If the life in years, of a television set is normally distributed with a mean of 46 years and a standard deviation of 4 years, what should be the guarantee period if the company wants less than 3% of the television sets to fail while under warranty?

That would be about two sigma less than the mean, but did you really mean 46 years mean life? No one keeps a TV set that long, nor is there accurate lifetime data available.

I know but that's what the question asked.

Thanks

In that case, 97% will last longer than 38 years.

To determine the guarantee period, we need to find the value that corresponds to the lower 3% of the distribution.

First, we need to convert the guarantee period to a standardized score (also known as a z-score). The formula for the z-score is:

z = (x - μ) / σ

Where:
z = z-score
x = value we want to convert (in this case, the guarantee period)
μ = mean of the distribution
σ = standard deviation of the distribution

In this case, we want to find the value (x) that corresponds to the lower 3% of the distribution. So we need to find the z-score that corresponds to the cumulative probability of 0.03 (3%).

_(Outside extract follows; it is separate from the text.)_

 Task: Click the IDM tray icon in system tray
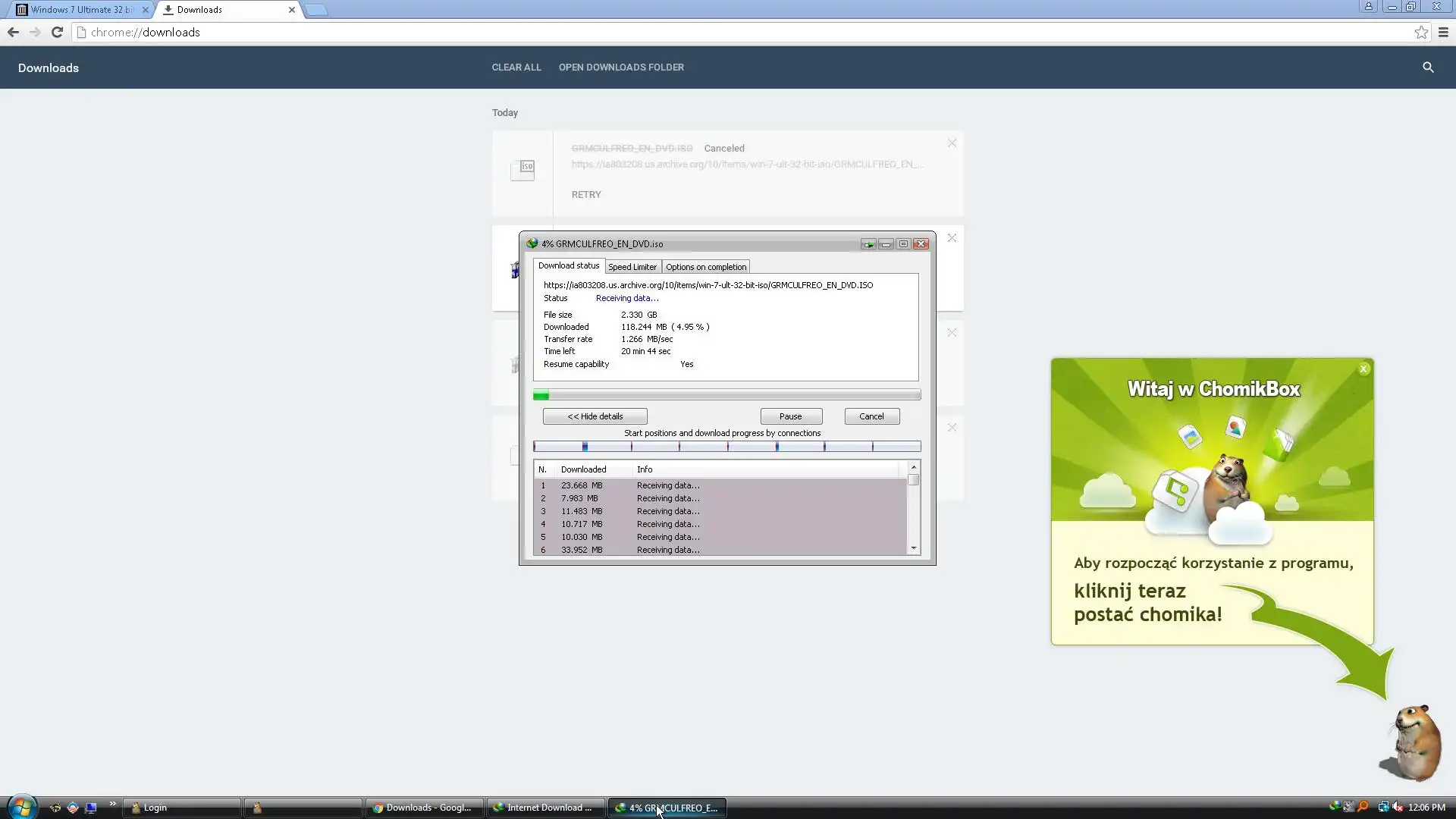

Using a standard normal distribution table or a z-score calculator, we can find that the z-score for a cumulative probability of 0.03 is approximately -1.8808.

Now we can use the z-score formula to solve for x:

-1.8808 = (x - 46) / 4

Rearranging the formula to solve for x:

x - 46 = -1.8808 * 4

x - 46 = -7.5232

x = 46 - 7.5232

x ≈ 38.48

Therefore, to ensure that less than 3% of the television sets fail while under warranty, the guarantee period should be approximately 38.48 years.